Esse chamamento ao exercício reflexivo, pautado pela lucidez investigativa e não pelo dogmatismo epistêmico, continha uma pungente e saudável autocrítica, robustecida pela autoridade do seu autor. Antes de se tornar político militante no Brasil, ele havia se legitimado internacional como expoente da Sociologia. ‘A grande questão que se coloca para pensar como a sociedade muda, é: qual é a verdadeira essência das forças presentes nessa sociedade. (…) Não dispomos, até hoje, nas Ciências Sociais, de teorias mais completas a respeito da mudança, porque elas, quase todas, não contemplam a questão da comunicação.’ [CARDOSO, Fernando Henrique – Communication for a new world?, In: MARQUES DE MELO, José, org. – Communication for a new world: Brazilian perspectives, São Paulo, ECA-USP, 1993, p.11-12]

Ficava evidente que a tarefa de pensar a comunicação na sociedade informacional, constituía um desafio a ser encarado, no seu conjunto, pelos estudiosos das humanidades, particularmente por aqueles situados no âmago da problemática contemporânea. Cabia, portanto, aos acadêmicos que privilegiam os fenômenos peculiares às indústrias culturais desvendar a ‘esfinge midiática’, sob o risco de serem devorados pela sua cupidez atávica.

Os textos reunidos neste livro traduzem um esforço desenvolvido, dentro e fora da academia, no último decênio, com a finalidade de corresponder a tal empreitada. O primeiro conjunto é formado por ensaios destinados a ordenar o campo midiático, no conjunto do universo comunicacional, adotando uma perspectiva histórica. O segundo bloco é constituído por incursões de natureza empírica, observando o comportamento de fenômenos emblemáticos da sociedade brasileira. O terceiro segmento foi agrupado em estilo mosaico, encaixando peças da minha intervenção no debate público das questões que, na atualidade, fisgam corações e mentes, aqui e alhures.
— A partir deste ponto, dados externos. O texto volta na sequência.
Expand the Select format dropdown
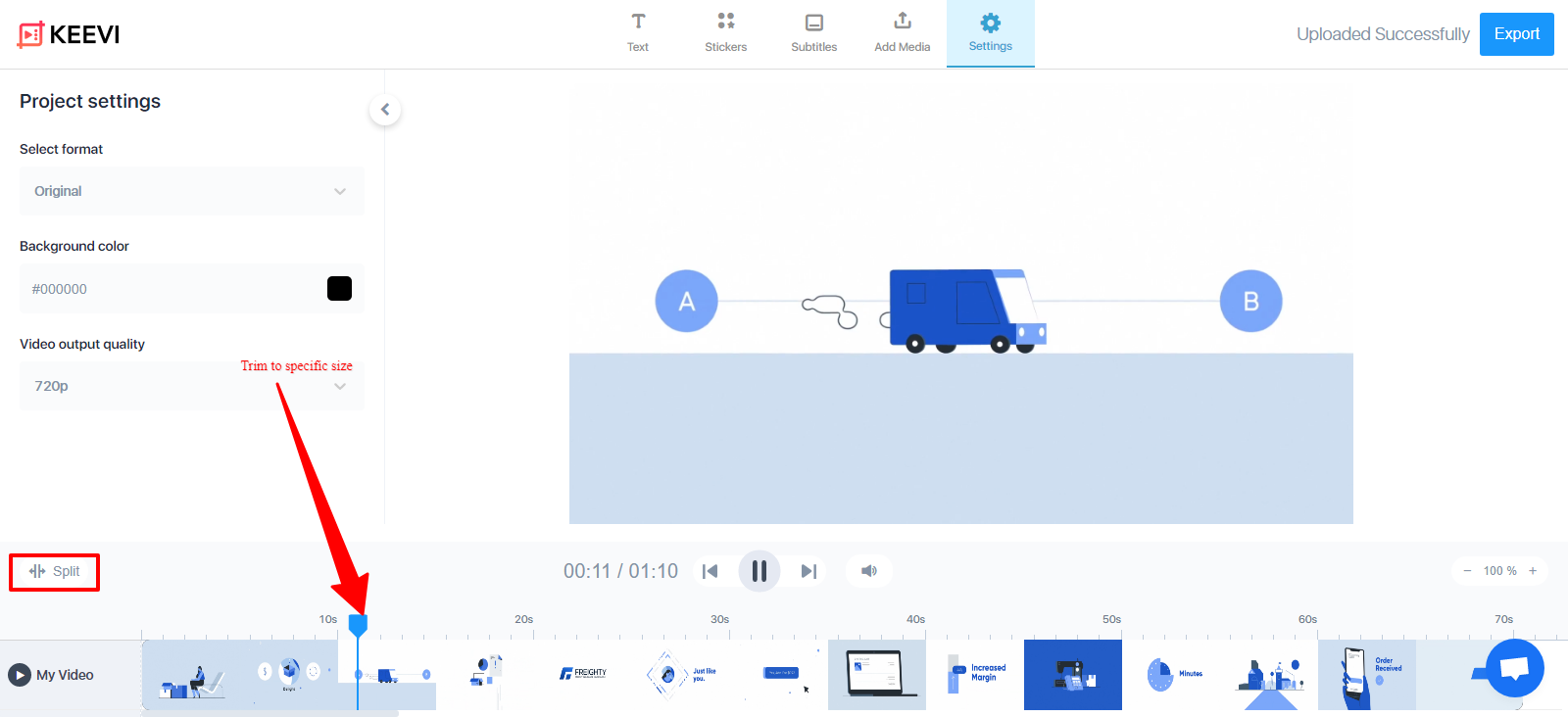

Sua publicação ocorre num momento apropriado, quando a comunidade internacional da nossa área de conhecimento volta a se reunir no Brasil. Depois do diálogo promovido na cidade paulista de Guarujá, em 1992, os integrantes da IAMCR – International Association for Media and Communication Research aceitaram o convite do segmento gaúcho dos pesquisadores midiológicos para agendar em Porto Alegre, em 2004, a sua conferência bienal.

Minha expectativa é a de que os fatos, idéias, hipóteses ou interpretações, constantes desta obra, possam estimular o pensamento midiático brasileiro a superar criticamente a inércia e a hesitação com que se vem debatendo na passagem do século, acossado em parte pela velocidade das mutações tecnológicas que nos atarantam, mas fustigado também pela sensação de orfandade intelectual decorrente da crise das ideologias.